◆ **To be done**
Scale the data beginning at the line that has "[Go to review 8] (37, 641)" and stopping after the line that has "[Go to review 11] (44, 641)", writing out every line in full with each coordinate multiplied by 2.15 and rounded to a whole number, halves rounded up. Keep any numbers that appear before the coordinates unchanged, and give only those lines.

####

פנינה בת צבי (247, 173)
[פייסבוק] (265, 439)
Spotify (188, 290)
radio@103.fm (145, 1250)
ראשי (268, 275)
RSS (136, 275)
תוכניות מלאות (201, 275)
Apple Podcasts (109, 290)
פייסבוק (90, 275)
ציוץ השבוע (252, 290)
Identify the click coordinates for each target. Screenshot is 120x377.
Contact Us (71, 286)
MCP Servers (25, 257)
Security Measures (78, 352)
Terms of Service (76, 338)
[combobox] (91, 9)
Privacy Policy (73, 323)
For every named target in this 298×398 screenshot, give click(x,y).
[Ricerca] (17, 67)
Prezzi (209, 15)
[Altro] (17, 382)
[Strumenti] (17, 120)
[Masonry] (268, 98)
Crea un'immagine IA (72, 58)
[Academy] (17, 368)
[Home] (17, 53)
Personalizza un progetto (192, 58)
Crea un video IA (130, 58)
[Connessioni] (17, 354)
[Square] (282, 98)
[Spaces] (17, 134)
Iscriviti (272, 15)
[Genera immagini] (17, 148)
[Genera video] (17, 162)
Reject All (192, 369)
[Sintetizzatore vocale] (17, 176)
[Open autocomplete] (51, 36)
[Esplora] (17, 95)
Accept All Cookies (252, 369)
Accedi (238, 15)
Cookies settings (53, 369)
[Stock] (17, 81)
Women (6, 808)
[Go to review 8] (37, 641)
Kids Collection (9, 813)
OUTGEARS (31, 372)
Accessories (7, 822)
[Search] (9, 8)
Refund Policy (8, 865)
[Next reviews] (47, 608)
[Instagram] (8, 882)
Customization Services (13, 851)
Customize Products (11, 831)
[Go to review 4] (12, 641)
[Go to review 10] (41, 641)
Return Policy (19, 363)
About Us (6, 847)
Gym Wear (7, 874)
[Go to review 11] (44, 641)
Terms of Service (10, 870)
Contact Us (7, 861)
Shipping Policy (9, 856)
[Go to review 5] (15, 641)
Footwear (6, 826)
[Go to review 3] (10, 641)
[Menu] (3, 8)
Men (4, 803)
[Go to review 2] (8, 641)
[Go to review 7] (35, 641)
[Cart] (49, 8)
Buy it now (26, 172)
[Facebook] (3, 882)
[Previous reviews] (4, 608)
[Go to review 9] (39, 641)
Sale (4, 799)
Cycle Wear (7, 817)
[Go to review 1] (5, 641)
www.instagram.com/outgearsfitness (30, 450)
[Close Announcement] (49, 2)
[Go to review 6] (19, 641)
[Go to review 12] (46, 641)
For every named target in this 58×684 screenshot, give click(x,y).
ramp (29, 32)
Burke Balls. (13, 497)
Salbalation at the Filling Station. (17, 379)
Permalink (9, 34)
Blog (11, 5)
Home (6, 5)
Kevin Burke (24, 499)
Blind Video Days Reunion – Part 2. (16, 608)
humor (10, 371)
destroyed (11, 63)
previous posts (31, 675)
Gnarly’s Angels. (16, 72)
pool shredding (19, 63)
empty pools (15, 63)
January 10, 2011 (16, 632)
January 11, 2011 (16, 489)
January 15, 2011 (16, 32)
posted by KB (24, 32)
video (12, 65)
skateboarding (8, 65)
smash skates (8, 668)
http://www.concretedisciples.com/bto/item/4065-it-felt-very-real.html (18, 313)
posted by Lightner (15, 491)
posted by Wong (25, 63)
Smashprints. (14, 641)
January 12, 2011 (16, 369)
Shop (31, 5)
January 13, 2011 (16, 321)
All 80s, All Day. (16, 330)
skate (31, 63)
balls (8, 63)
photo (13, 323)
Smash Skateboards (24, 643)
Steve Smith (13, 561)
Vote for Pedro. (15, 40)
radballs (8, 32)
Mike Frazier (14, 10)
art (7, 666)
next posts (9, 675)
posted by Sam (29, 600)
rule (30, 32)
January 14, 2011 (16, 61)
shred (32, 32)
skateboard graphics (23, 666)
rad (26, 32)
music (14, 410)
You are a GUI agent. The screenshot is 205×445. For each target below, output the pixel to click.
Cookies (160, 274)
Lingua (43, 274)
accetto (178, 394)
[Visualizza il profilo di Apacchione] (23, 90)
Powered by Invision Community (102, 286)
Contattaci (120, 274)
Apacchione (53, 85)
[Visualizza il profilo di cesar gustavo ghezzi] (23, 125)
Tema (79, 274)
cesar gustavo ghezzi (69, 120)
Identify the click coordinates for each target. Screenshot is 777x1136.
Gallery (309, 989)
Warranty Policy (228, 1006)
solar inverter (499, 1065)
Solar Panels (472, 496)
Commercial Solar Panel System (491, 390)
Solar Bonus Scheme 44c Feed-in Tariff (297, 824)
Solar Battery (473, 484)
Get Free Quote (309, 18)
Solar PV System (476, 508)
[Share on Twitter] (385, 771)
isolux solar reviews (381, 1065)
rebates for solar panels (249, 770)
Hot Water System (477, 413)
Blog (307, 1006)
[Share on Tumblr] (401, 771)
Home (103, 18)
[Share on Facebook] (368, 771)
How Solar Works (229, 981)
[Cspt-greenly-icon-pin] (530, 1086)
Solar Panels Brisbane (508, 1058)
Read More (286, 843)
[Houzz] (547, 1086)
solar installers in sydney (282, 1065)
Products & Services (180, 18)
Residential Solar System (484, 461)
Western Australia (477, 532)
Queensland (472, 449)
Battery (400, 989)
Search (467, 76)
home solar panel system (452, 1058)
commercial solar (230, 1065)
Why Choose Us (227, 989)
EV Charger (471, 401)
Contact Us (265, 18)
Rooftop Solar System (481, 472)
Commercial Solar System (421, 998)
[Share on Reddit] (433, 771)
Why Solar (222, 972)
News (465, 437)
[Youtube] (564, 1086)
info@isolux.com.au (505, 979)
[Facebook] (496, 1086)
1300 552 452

####

◆ **Answer**
[Go to review 8] (80, 1378)
Kids Collection (19, 1748)
OUTGEARS (67, 800)
Accessories (15, 1767)
[Search] (19, 17)
Refund Policy (17, 1860)
[Next reviews] (101, 1307)
[Instagram] (17, 1896)
Customization Services (28, 1830)
Customize Products (24, 1787)
[Go to review 4] (26, 1378)
[Go to review 10] (88, 1378)
Return Policy (41, 780)
About Us (13, 1821)
Gym Wear (15, 1879)
[Go to review 11] (95, 1378)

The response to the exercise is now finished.